This post is inspired by the book What is Stephen Harper Reading?, created by author Yann Martel to document his quest to influence Prime Minister Stephen Harper’s reading. It’s quite a fascinating read both for the 101 book recommendations (all accompanied by a letter to Stephen Harper as to why each book was chosen) and for the thought and debate provoked by the question itself.
Anyway, it’s been awhile since I’ve written a long blog and I assure you that some are in the works (hopefully to be completed during the traditionally less hectic summer months). In the mean time, I thought I would share 5 examples of what I’ve been reading lately and my thoughts on each. Even more book recommendations can be found under Resources, Reading List to your left. I continue to strive to add to that list but I am only one woman reading on the streetcar…
1. Women’s Encyclopedia of Natural Medicine by Tori Hudson, ND
Considered one of the foremost authorities on women’s health, Tori Hudson’s book is incredibly useful in naturopathic practice for treating every major women’s health issue, including PMS/period issues, cervical dysplasia, menopause, breast issues, sexually transmitted infections (STIs), infertility, pregnancy, and many more. I’ve been consulting this book regularly over the years but only just bought my own and I know I will use it for many years to come.

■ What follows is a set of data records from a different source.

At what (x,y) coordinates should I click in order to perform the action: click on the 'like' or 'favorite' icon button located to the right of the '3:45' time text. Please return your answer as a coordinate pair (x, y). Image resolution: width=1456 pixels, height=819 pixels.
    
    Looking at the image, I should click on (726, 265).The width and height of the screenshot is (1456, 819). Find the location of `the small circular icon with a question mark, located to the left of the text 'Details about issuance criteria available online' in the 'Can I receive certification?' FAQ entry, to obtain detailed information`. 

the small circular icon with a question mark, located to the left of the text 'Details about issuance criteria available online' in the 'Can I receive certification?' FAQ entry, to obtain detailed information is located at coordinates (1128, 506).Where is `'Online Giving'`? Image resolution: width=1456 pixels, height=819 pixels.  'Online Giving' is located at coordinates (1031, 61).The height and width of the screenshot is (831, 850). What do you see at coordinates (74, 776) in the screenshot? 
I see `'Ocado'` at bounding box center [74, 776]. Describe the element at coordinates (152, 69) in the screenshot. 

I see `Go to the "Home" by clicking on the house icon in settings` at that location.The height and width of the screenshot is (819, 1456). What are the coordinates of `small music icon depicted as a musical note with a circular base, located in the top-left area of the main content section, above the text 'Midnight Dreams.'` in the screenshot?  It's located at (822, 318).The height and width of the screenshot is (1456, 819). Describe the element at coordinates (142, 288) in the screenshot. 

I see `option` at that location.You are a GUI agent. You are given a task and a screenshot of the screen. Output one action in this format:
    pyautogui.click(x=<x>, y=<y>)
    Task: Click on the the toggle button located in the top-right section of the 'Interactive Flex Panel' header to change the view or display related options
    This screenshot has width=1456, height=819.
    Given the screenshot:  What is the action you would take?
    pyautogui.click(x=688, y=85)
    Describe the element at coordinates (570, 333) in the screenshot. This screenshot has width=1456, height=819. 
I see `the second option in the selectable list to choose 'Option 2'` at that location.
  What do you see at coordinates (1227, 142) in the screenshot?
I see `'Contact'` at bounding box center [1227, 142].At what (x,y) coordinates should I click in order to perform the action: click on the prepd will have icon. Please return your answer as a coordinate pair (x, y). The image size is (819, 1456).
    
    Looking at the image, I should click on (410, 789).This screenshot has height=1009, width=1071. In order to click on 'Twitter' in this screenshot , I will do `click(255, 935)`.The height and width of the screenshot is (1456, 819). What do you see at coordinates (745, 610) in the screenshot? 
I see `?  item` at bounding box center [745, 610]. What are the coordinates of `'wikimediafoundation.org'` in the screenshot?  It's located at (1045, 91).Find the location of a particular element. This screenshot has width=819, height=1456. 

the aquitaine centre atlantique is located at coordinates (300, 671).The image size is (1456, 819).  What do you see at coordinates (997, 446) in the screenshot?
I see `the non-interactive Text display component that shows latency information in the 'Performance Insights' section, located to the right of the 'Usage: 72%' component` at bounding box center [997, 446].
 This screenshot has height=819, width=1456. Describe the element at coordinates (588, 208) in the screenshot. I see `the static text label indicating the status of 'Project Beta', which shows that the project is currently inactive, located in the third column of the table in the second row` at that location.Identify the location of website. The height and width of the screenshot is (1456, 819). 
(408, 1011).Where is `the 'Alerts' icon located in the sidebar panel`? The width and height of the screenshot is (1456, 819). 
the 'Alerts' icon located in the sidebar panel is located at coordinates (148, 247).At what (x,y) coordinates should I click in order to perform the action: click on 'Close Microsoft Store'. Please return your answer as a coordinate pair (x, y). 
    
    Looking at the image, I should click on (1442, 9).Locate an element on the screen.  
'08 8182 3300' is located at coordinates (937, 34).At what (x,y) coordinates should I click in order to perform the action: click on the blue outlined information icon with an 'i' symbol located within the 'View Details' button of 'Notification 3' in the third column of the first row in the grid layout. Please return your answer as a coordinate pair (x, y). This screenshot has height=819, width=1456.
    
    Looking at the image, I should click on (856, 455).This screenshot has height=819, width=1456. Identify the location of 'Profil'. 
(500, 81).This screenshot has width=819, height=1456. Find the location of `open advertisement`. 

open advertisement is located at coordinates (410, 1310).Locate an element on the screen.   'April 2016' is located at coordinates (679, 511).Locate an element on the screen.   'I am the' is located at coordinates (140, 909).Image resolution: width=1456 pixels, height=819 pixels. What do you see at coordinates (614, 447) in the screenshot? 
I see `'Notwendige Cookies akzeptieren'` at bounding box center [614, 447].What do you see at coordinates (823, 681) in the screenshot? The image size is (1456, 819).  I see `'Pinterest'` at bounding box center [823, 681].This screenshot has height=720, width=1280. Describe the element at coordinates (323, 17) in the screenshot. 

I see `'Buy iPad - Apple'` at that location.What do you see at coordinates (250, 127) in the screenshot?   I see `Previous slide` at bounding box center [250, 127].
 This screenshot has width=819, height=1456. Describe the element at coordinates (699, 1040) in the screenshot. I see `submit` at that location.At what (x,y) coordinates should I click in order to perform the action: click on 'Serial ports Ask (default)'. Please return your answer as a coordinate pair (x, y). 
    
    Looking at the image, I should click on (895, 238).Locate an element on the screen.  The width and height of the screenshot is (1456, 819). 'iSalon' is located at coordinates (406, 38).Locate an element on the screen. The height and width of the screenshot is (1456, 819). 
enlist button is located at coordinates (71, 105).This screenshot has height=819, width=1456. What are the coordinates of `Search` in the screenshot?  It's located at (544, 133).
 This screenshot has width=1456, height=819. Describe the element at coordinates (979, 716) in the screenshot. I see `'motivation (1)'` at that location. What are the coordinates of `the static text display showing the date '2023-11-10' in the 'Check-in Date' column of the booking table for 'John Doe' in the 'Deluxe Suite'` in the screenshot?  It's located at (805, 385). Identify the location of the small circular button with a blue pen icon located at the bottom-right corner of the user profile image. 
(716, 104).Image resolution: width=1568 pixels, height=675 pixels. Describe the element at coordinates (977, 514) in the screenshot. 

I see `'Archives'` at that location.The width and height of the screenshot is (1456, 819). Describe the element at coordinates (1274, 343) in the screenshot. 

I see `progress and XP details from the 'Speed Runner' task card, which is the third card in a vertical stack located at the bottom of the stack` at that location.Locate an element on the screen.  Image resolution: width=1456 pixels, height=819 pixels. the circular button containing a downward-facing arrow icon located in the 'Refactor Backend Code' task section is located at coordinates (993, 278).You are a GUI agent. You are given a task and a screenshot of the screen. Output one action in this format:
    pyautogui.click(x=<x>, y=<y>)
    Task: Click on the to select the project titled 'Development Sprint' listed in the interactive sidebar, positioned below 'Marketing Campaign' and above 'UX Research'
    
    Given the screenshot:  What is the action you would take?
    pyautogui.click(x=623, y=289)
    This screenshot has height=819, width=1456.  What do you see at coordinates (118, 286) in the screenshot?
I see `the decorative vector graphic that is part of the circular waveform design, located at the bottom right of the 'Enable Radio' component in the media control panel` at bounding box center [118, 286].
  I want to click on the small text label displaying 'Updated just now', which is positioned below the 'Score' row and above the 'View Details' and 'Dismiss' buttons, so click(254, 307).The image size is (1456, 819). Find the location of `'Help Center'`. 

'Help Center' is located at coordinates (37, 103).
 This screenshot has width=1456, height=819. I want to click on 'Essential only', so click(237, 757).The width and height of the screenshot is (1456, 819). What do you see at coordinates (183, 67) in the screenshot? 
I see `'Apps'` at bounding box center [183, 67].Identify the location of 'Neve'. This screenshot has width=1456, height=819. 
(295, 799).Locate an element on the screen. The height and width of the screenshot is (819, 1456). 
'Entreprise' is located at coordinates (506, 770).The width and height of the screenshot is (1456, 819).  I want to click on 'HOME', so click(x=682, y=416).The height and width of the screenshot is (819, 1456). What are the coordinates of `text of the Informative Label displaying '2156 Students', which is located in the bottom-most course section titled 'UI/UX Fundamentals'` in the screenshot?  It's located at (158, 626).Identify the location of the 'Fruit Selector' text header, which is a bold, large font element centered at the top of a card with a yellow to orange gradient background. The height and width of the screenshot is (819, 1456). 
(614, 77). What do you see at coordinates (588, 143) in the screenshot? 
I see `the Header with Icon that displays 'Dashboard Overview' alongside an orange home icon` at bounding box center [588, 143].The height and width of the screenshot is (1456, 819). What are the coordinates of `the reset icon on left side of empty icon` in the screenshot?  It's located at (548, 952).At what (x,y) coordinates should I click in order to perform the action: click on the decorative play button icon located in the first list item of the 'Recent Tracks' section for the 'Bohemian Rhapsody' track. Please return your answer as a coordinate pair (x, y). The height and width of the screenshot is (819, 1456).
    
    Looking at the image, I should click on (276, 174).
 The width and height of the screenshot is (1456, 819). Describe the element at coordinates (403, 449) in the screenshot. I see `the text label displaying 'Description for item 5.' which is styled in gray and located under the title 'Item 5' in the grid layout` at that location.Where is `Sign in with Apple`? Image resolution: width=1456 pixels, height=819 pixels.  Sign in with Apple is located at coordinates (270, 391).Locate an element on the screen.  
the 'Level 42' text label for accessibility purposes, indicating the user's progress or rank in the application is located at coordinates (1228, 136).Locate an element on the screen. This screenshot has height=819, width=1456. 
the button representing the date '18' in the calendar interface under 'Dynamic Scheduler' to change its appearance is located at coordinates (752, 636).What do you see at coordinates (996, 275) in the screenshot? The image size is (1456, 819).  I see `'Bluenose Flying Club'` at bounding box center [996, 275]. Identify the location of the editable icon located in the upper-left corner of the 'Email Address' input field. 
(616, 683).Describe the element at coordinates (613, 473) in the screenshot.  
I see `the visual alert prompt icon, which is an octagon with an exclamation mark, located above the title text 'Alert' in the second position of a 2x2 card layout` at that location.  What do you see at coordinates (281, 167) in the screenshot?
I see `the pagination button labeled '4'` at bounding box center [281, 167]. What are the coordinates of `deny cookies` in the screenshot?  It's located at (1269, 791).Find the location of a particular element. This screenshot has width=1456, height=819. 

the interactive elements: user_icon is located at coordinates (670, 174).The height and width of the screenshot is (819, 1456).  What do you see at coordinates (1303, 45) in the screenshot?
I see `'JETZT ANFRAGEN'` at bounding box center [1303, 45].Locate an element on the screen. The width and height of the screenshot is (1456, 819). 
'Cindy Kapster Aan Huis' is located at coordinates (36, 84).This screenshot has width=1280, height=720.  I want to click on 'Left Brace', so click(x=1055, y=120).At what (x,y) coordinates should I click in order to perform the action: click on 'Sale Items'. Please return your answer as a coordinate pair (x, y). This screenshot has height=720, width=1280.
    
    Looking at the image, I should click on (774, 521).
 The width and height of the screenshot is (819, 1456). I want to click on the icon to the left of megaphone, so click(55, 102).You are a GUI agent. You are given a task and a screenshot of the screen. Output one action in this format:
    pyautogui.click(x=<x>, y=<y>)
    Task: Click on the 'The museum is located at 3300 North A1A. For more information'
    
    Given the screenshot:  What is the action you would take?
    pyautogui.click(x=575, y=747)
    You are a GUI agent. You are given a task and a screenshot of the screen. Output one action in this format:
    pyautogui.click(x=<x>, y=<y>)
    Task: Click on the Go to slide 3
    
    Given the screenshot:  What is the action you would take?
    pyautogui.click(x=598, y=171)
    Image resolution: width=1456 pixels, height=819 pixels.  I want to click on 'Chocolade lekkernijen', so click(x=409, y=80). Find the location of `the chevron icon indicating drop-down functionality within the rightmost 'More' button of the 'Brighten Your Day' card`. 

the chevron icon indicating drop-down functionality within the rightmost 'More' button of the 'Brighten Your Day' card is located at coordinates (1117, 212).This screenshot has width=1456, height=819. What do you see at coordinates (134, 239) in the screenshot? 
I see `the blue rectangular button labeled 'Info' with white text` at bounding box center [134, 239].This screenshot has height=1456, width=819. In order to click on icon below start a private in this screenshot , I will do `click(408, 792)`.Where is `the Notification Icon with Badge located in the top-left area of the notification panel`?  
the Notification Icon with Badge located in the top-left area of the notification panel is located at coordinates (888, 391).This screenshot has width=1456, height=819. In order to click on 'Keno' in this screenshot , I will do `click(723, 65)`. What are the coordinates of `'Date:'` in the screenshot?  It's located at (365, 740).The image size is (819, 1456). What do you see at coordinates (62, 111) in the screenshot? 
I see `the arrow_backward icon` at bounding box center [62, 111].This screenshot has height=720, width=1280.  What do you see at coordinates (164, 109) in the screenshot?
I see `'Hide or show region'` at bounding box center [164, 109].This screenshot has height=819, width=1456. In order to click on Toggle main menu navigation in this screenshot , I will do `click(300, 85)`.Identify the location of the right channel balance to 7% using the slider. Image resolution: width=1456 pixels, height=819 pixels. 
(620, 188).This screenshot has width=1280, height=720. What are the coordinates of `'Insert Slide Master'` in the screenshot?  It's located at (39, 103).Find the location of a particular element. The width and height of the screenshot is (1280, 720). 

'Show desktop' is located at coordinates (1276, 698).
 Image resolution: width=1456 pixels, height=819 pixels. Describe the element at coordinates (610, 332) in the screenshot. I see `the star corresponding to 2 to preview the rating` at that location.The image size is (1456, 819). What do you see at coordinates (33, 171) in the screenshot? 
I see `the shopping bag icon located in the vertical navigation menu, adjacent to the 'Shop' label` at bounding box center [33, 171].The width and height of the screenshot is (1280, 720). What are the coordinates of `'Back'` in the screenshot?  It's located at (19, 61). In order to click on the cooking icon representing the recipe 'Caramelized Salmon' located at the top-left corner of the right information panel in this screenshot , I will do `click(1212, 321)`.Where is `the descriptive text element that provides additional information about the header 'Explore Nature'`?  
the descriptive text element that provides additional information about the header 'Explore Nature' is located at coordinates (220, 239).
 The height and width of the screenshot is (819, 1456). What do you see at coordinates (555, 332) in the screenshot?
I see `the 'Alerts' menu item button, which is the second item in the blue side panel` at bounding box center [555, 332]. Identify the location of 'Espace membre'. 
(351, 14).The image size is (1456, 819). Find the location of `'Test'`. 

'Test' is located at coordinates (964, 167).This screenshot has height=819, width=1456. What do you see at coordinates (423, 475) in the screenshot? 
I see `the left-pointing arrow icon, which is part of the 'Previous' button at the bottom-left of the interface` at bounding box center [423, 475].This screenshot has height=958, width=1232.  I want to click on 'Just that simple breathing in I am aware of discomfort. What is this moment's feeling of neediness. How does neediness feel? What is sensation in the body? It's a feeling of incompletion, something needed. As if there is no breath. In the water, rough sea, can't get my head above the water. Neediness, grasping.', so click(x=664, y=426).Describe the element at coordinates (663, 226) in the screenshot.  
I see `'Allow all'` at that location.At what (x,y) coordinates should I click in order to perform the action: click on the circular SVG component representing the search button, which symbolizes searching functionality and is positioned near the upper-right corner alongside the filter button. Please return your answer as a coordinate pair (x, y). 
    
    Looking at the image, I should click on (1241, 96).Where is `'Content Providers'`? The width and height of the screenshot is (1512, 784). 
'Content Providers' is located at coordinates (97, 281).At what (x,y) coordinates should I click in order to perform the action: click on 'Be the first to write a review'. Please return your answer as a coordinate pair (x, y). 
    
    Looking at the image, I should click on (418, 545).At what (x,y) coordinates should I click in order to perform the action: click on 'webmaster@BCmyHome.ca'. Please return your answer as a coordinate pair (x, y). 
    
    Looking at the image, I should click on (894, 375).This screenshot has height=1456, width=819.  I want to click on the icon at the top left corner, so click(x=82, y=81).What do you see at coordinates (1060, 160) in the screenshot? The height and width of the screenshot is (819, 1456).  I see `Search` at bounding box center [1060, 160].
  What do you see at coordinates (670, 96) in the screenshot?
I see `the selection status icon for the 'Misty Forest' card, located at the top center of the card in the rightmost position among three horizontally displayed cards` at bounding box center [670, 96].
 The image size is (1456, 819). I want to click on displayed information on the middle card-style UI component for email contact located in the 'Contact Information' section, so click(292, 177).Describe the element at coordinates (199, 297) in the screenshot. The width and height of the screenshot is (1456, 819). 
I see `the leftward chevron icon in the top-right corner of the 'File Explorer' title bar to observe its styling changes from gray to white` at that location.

2. The Mindbody Prescription by John Sarno, MD
This book was recommended to me by my boyfriend (not a naturopathic doctor) as a suggestion to start looking at pain in a different way. It took me a long time to finish it, as Dr. Sarno gives you a lot to ponder (so I had to keep putting the book down and thinking!), but I’m glad I read it as it has already been an enormous help to several of my patients. If you have pain of any sort, I encourage you to read this book and to follow the treatment guidelines found at the end to start reframing your issue and healing your body by addressing your mind and its connection to your symptoms.
3. Outliers by Malcolm Gladwell
I’ve only just started this one but I can already tell I’m going to love this book and my thinking is already altered by this information! So far, not much about health in here, but it has been eye-opening with regards to how people become successful. The part that has struck me the most is the importance of income level (and thus parenting style and how that influences one’s perceived locus of control) on a child’s future. This is why we should all care about the health, wellbeing, and education of others around us because it does affect us and the society we live in.
4. The Dip by Seth Godin
This short, simple little book is great for getting you thinking about when to forge ahead and when it is smartest to quit. Yes, it is sometimes best to quit and this book will help you figure out when that is and where you should be putting your valuable time and energy! This book is helpful for both small business owners (ie: me) and employees and can also be applied in non-work situations. A quick, fun read with lots of interesting examples.
5. Chi Running by Danny Dreyer
I’ve actually been reading this book since 2009! It’s pretty worn now and I don’t think I ever actually finished it. However, over these years I’ve read every word at least once, probably twice! This book is all about how to make running fun and injury free and I think it is a must-read for anyone who runs. As you may remember from my post Find the cause of pain, I have a long and storied experience with running and pain. This book has completely changed how I run with just a few simple techniques (that require lots of practice)!